» **DESCRIPTION OF THE TASK**
Copying starts at the line containing "Viewport: 592px width, 405px" and stops after the last line of the records; each line is repeated exactly, and pictures are skipped.

[Records drawn from a dataset]
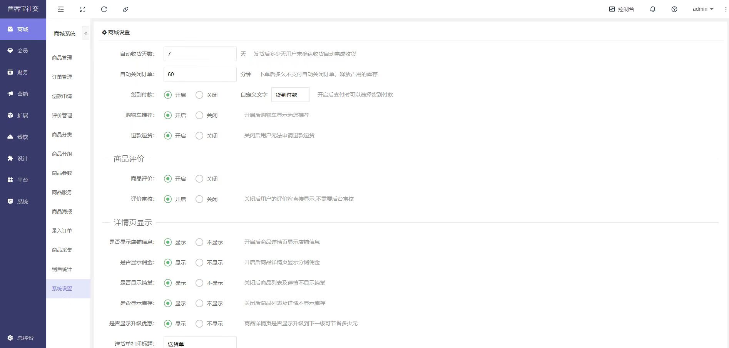Open the 销售统计 submenu link
Image resolution: width=729 pixels, height=348 pixels.
(x=62, y=269)
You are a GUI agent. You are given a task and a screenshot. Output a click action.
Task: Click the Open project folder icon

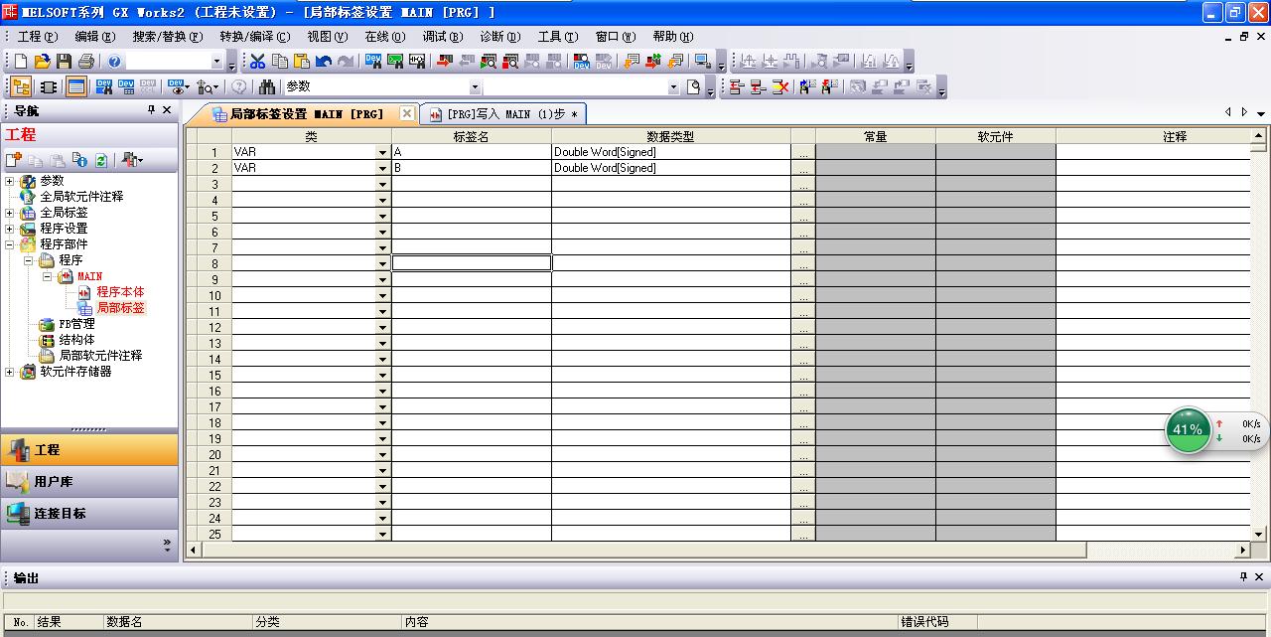point(42,62)
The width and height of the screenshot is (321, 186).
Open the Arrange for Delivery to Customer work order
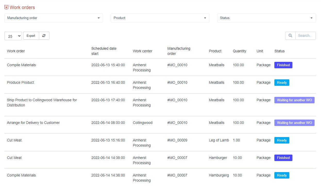coord(33,123)
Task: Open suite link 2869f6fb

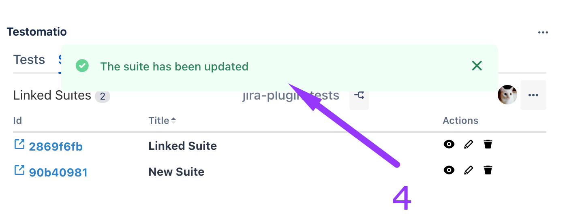Action: tap(56, 146)
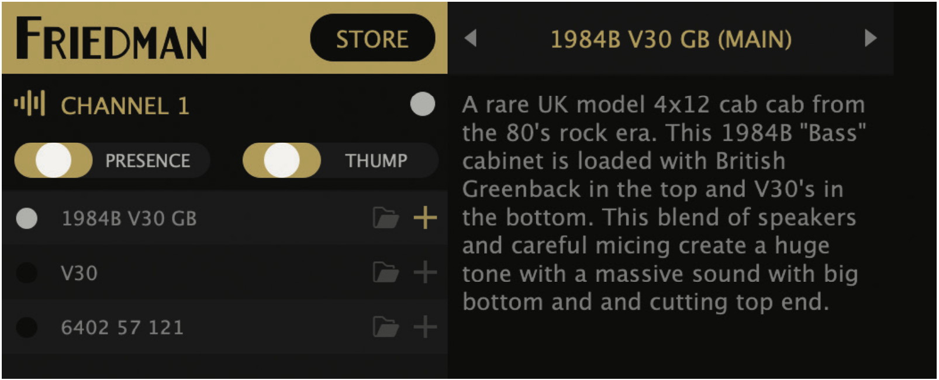939x380 pixels.
Task: Click plus icon on 6402 57 121 row
Action: click(425, 327)
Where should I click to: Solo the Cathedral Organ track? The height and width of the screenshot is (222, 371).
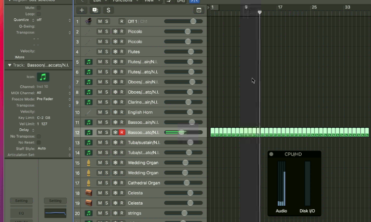(x=106, y=183)
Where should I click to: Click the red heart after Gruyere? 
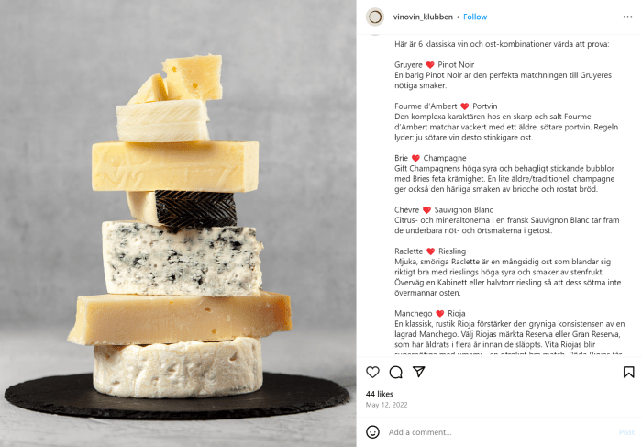click(430, 65)
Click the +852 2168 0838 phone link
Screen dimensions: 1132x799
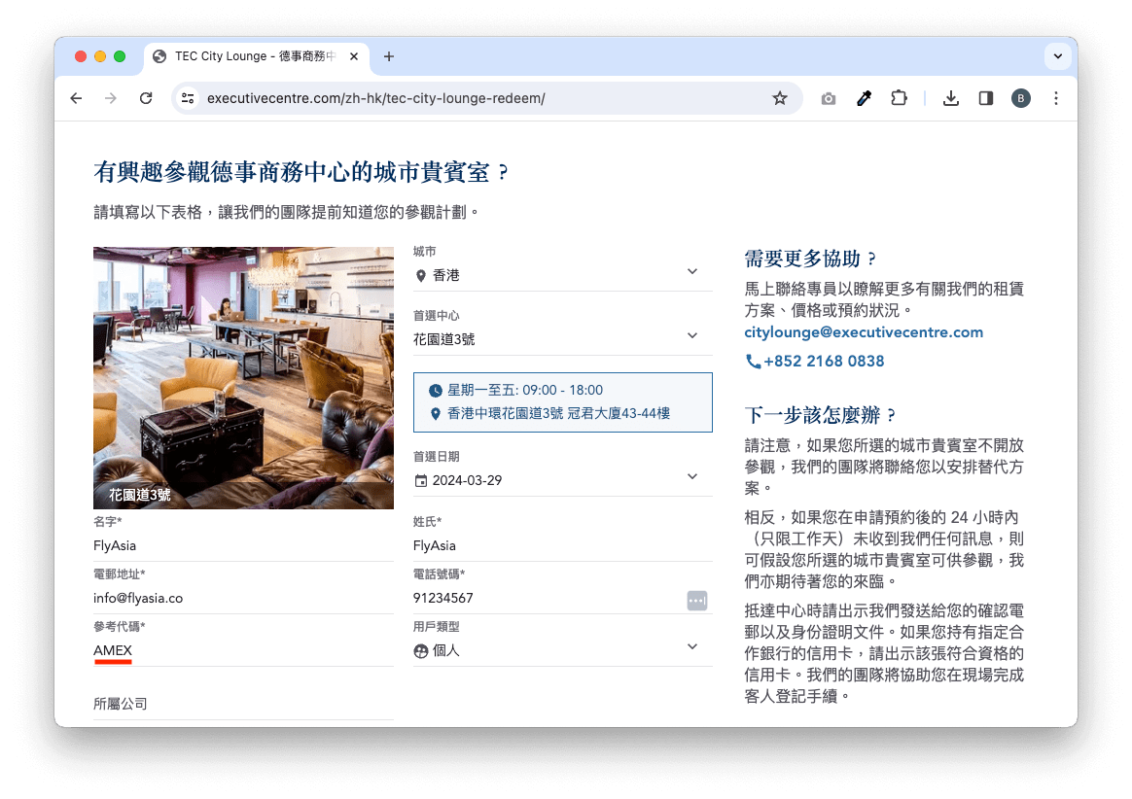tap(825, 361)
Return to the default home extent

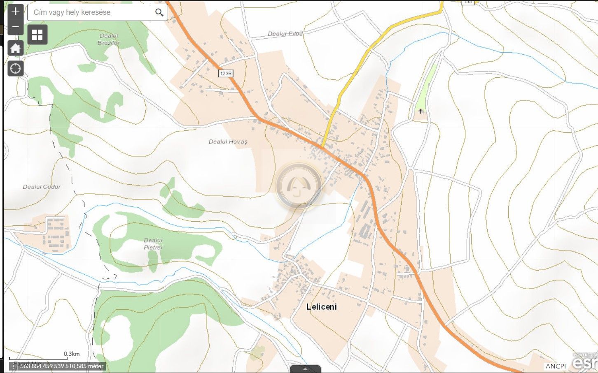click(x=15, y=48)
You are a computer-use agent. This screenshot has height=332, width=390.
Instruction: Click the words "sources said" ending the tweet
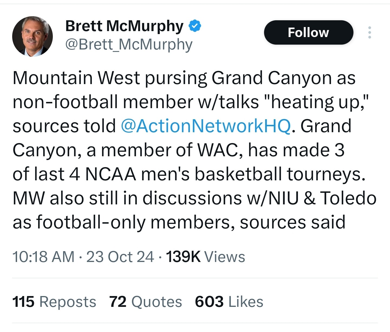coord(292,222)
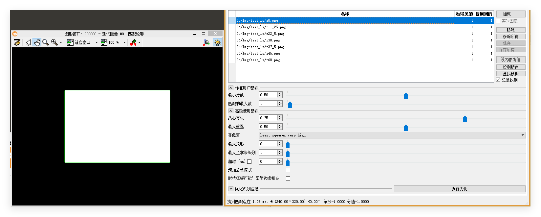Viewport: 541px width, 217px height.
Task: Expand the 优化识别速度 section
Action: (x=231, y=189)
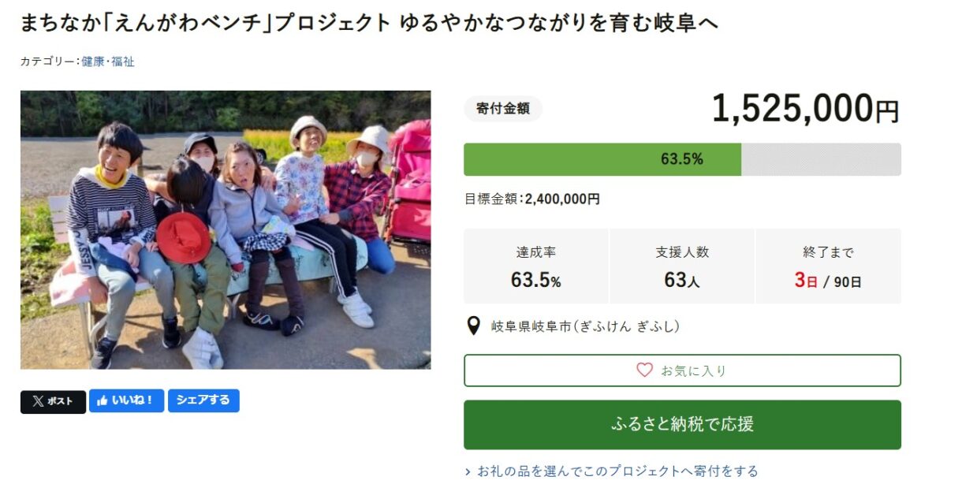
Task: Click the 達成率 63.5% stat box
Action: pos(535,266)
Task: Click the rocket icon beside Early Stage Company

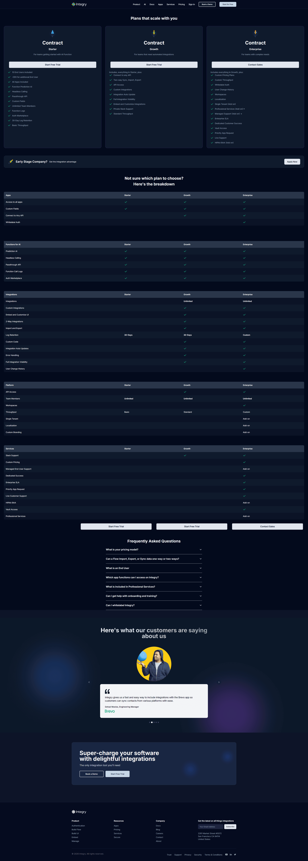Action: (x=11, y=161)
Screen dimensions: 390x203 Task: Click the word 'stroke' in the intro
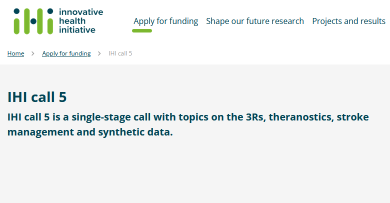click(353, 117)
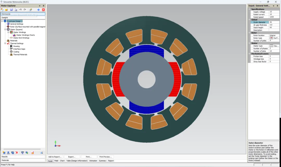
Task: Click the lock icon in bottom toolbar
Action: (33, 152)
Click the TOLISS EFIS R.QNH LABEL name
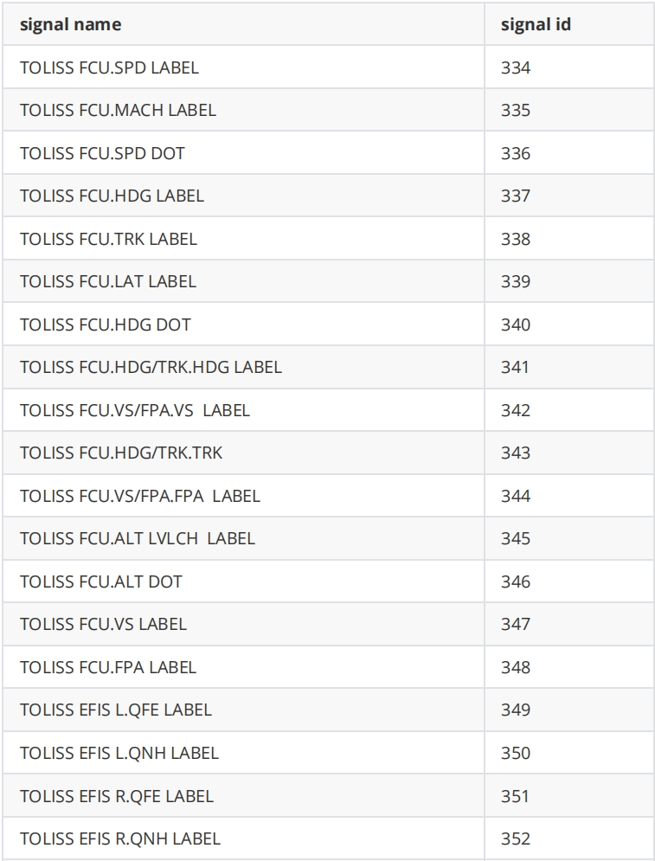 pos(120,839)
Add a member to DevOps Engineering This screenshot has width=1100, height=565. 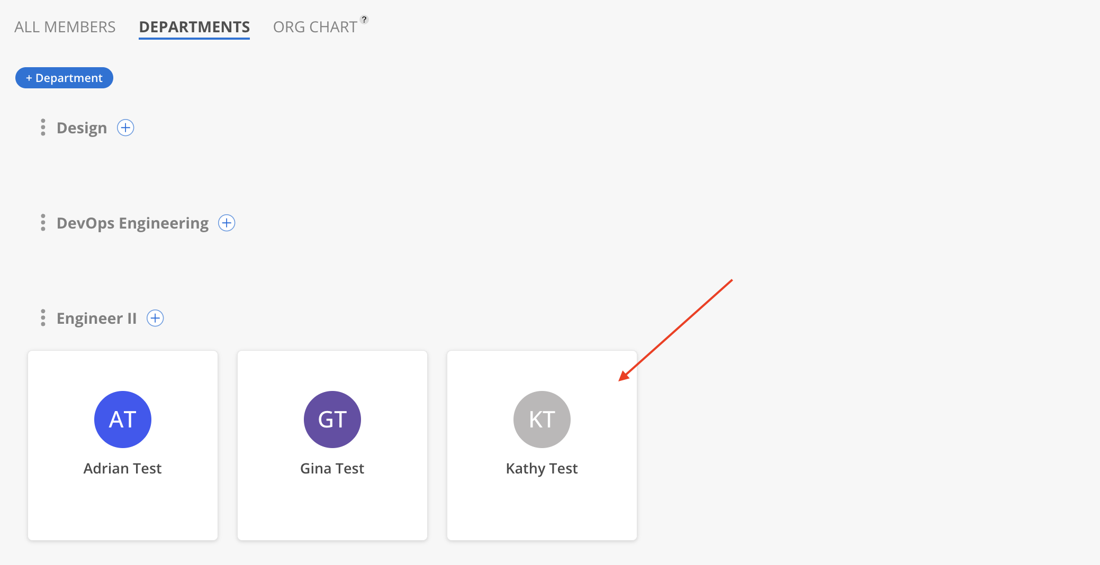[x=227, y=223]
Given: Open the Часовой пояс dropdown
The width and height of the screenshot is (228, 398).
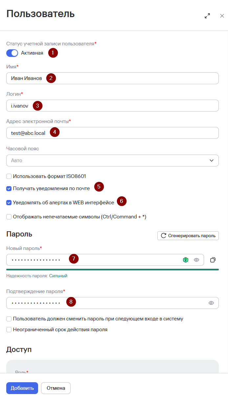Looking at the screenshot, I should pyautogui.click(x=112, y=161).
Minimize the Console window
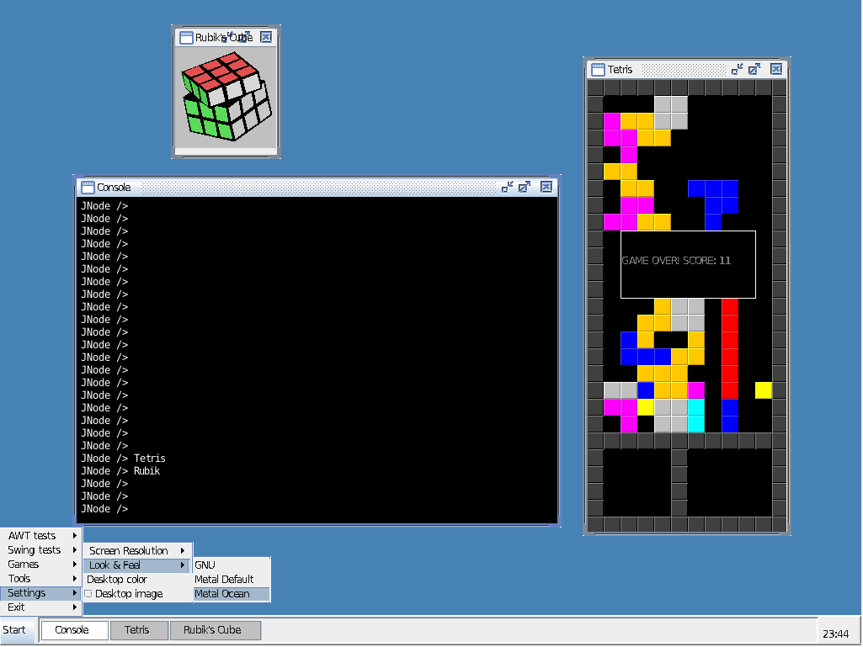The image size is (863, 647). click(x=507, y=188)
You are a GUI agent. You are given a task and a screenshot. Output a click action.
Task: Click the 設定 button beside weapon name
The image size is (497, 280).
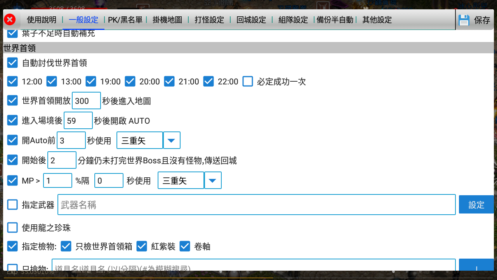[x=476, y=204]
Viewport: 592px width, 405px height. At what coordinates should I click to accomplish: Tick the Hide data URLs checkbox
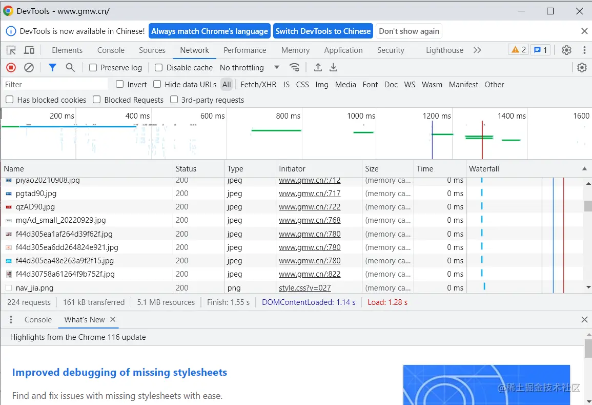pyautogui.click(x=157, y=84)
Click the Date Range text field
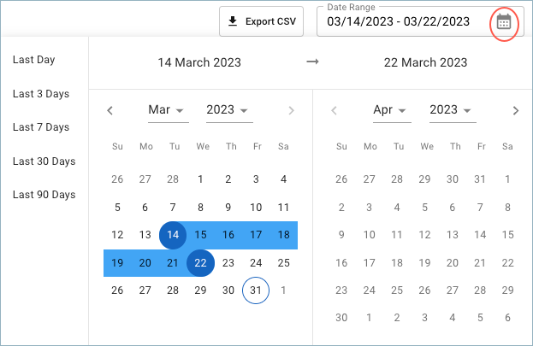This screenshot has width=533, height=346. (x=420, y=21)
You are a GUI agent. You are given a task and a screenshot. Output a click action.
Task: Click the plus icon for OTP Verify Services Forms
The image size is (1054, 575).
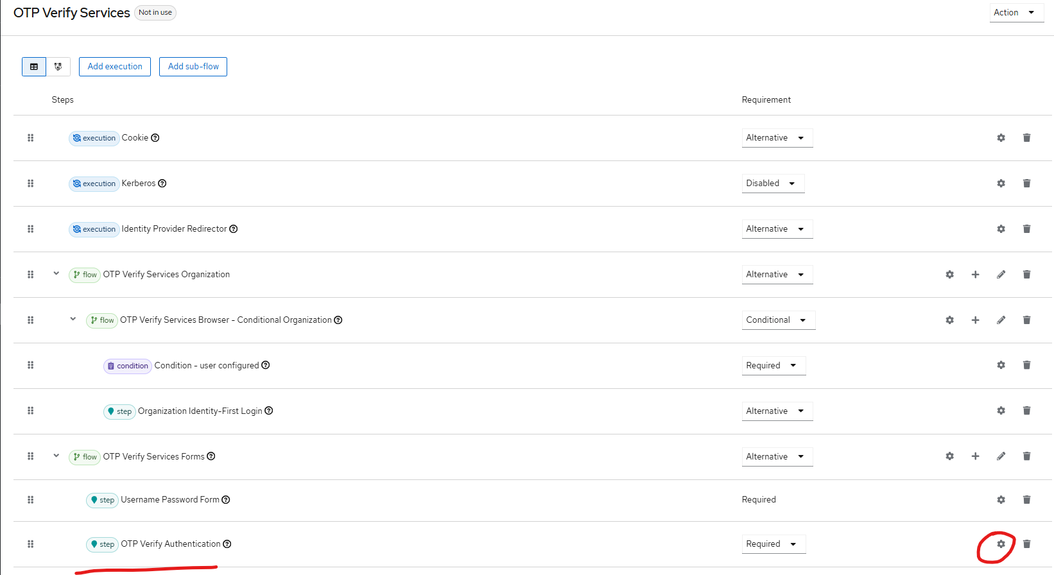click(x=975, y=456)
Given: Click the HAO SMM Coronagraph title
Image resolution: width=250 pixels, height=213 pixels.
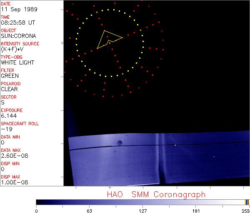Looking at the screenshot, I should point(156,195).

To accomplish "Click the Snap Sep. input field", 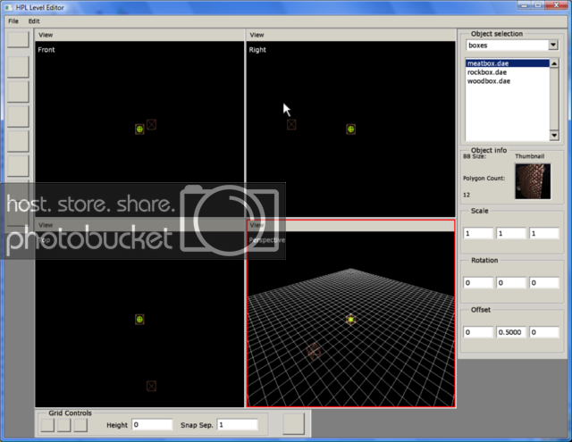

» **REPLY**
Viewport: 592px width, 405px height. At what coordinates should I click to accomplish: Tick the Hide data URLs checkbox
pyautogui.click(x=157, y=84)
Click the Date Range text field
This screenshot has width=533, height=346. (x=420, y=21)
You are a GUI agent. You are given a task and a screenshot. Output a click action.
Task: Click the plus icon for OTP Verify Services Forms
The image size is (1054, 575).
click(x=975, y=456)
Given: Click the HAO SMM Coronagraph title
Image resolution: width=250 pixels, height=213 pixels.
Looking at the screenshot, I should point(156,195).

To accomplish "Click the Snap Sep. input field", 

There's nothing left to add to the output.